A multiomic study of platelet-derived extracellular vesicles and impact of platelet concentrate sources

Abstract

[eng] Platelet-derived extracellular vesicles (pEVs) are a potent fraction of platelet concentrates, enhancing their therapeutic potential in regenerative medicine. This study evaluates pEV from three platelet sources: platelet lysate (PL), fresh platelets (fPs), and aged platelets (aPs), to determine how activation and storage conditions affect pEV characteristics, functionality, and molecular content. pEV are isolated using size exclusion chromatography (SEC) and characterized by transmission electron microscopy (TEM), western blot, and nanoparticle tracking analysis (NTA). Functional assays include wound healing, metabolic activity, and cytotoxicity. Protein and miRNA profiles are obtained through LC-MS/MS and miRNA arrays, followed by bioinformatic analysis.
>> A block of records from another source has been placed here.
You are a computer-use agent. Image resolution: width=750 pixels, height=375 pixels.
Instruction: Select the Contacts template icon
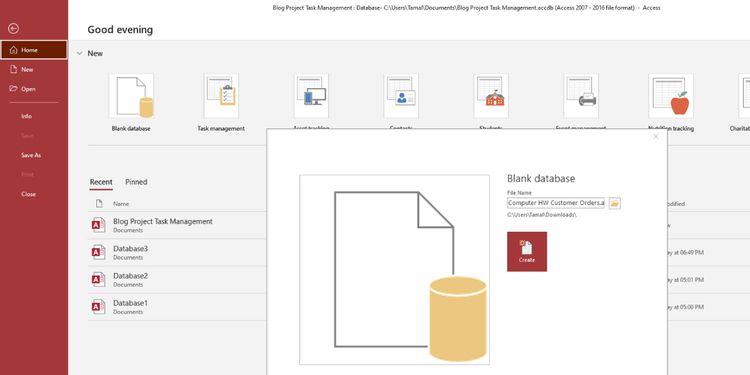pyautogui.click(x=401, y=96)
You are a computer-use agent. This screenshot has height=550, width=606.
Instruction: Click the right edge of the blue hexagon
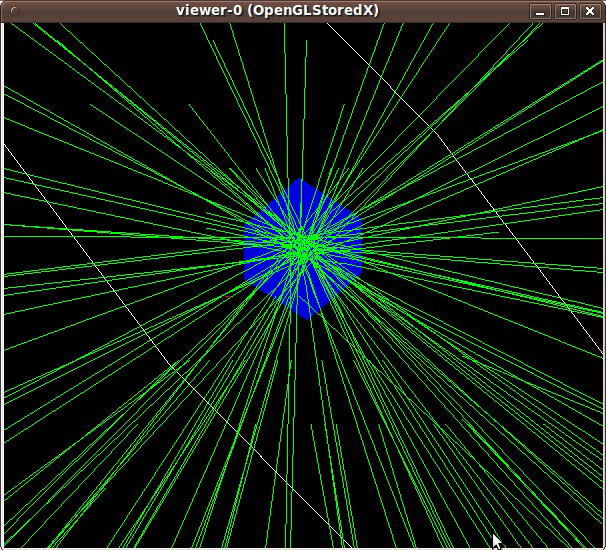tap(359, 250)
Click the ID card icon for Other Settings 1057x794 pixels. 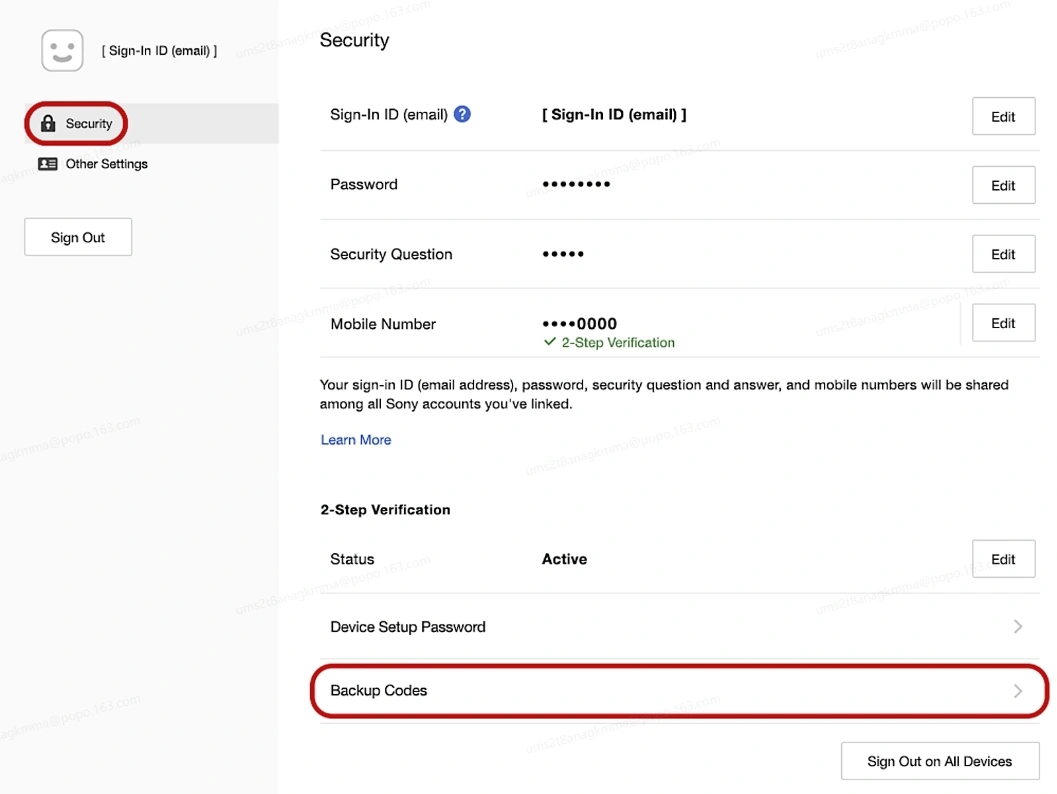(x=47, y=164)
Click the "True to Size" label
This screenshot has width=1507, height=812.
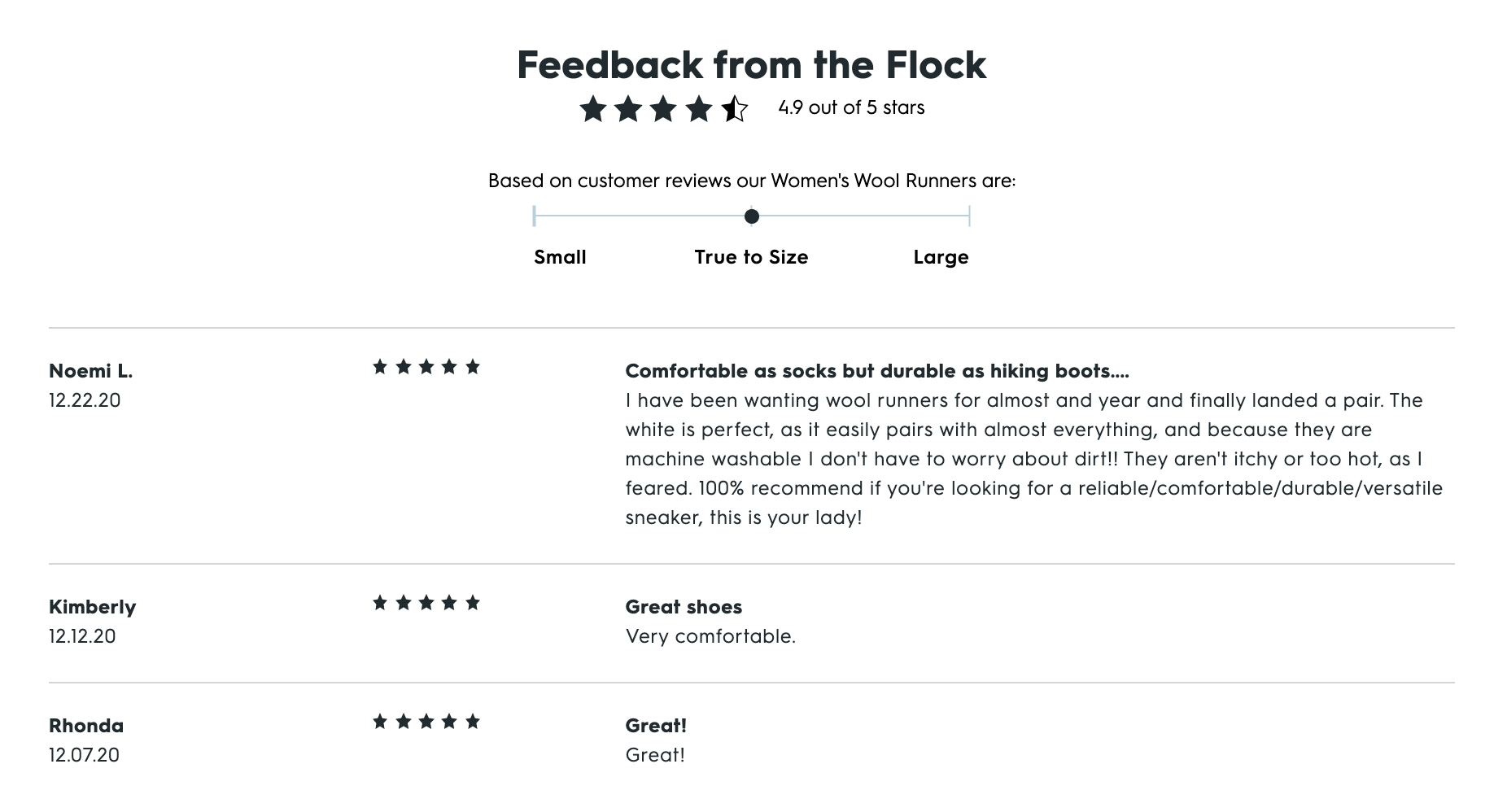click(x=751, y=257)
Findings show that PL-derived pEV exhibits the highest yield and purity, containing markers CD63 and CD9. Enhanced fibroblast migration in wound healing assays suggest a critical role for PL-pEV in hemostasis, proliferation, and remodeling phases. Multiomics analysis identifies upregulated miRNAs, particularly miR-210-3p and the miR-320 family, associated with wound healing. Differential protein analysis reveals an enrichment in immune response and wound healing pathways within PL-pEV. These results demonstrate the impact of platelet preparation methods on pEV molecular cargo and efficacy, with hsa-miR-320a, hsa-miR-320b, and hsa-miR-210-3p identified as key mediators supporting the clinical potential of PL-pEV in regenerative medicine.